>> begin

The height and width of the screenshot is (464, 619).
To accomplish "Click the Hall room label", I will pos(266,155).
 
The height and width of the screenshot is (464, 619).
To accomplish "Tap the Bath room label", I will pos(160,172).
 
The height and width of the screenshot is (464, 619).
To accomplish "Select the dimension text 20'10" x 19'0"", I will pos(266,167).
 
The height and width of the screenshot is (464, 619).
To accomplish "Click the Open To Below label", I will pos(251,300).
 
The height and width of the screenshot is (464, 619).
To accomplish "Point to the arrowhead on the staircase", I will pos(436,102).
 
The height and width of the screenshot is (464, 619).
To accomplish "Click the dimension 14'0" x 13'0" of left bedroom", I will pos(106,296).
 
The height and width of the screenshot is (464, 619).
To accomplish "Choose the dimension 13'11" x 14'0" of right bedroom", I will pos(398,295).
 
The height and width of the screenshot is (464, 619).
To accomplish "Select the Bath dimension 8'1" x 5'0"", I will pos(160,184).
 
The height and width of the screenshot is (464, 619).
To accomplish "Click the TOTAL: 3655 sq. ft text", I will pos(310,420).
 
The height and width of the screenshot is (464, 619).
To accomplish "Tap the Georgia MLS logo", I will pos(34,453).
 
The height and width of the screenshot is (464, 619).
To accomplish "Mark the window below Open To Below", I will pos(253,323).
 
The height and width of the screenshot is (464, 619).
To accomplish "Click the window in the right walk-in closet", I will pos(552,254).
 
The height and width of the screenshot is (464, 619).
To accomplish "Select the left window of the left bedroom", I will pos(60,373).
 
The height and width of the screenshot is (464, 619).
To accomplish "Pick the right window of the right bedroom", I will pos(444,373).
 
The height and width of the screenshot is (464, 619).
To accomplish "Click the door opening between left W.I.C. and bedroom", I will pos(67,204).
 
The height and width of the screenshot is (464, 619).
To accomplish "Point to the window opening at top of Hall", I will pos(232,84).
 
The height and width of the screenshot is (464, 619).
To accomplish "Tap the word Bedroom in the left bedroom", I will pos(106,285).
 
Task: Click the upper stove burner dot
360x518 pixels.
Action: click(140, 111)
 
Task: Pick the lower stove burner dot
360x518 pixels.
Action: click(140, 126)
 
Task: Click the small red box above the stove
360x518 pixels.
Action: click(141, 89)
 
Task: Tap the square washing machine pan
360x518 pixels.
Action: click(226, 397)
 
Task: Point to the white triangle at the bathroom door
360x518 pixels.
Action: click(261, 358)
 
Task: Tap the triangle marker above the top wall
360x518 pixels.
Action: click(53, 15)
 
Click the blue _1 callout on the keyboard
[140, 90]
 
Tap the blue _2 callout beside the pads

>> end

--- Exercise details ---
Rewrite every line above with "window" replaced by "pane" at each occurrence, and leave everything else unchanged.

--- Answer to the task ---
The height and width of the screenshot is (464, 619).
To accomplish "Click the Hall room label", I will pos(266,155).
 
The height and width of the screenshot is (464, 619).
To accomplish "Tap the Bath room label", I will pos(160,172).
 
The height and width of the screenshot is (464, 619).
To accomplish "Select the dimension text 20'10" x 19'0"", I will pos(266,167).
 
The height and width of the screenshot is (464, 619).
To accomplish "Click the Open To Below label", I will pos(251,300).
 
The height and width of the screenshot is (464, 619).
To accomplish "Point to the arrowhead on the staircase", I will pos(436,102).
 
The height and width of the screenshot is (464, 619).
To accomplish "Click the dimension 14'0" x 13'0" of left bedroom", I will pos(106,296).
 
The height and width of the screenshot is (464, 619).
To accomplish "Choose the dimension 13'11" x 14'0" of right bedroom", I will pos(398,295).
 
The height and width of the screenshot is (464, 619).
To accomplish "Select the Bath dimension 8'1" x 5'0"", I will pos(160,184).
 
The height and width of the screenshot is (464, 619).
To accomplish "Click the TOTAL: 3655 sq. ft text", I will pos(310,420).
 
The height and width of the screenshot is (464, 619).
To accomplish "Tap the Georgia MLS logo", I will pos(34,453).
 
The height and width of the screenshot is (464, 619).
To accomplish "Mark the pane below Open To Below", I will pos(253,323).
 
The height and width of the screenshot is (464, 619).
To accomplish "Click the pane in the right walk-in closet", I will pos(552,254).
 
The height and width of the screenshot is (464, 619).
To accomplish "Select the left pane of the left bedroom", I will pos(60,373).
 
The height and width of the screenshot is (464, 619).
To accomplish "Pick the right pane of the right bedroom", I will pos(444,373).
 
The height and width of the screenshot is (464, 619).
To accomplish "Click the door opening between left W.I.C. and bedroom", I will pos(67,204).
 
The height and width of the screenshot is (464, 619).
To accomplish "Point to the pane opening at top of Hall", I will pos(232,84).
 
The height and width of the screenshot is (464, 619).
To accomplish "Tap the word Bedroom in the left bedroom", I will pos(106,285).
 
Task: Click the upper stove burner dot
360x518 pixels.
Action: click(140, 111)
 
Task: Pick the lower stove burner dot
360x518 pixels.
Action: click(140, 126)
 
Task: Click the small red box above the stove
360x518 pixels.
Action: click(141, 89)
 
Task: Tap the square washing machine pan
360x518 pixels.
Action: click(226, 397)
 
Task: Point to the white triangle at the bathroom door
360x518 pixels.
Action: click(261, 358)
 
Task: Tap the triangle marker above the top wall
360x518 pixels.
Action: click(53, 15)
 
Click the blue _1 callout on the keyboard
[140, 90]
 
Tap the blue _2 callout beside the pads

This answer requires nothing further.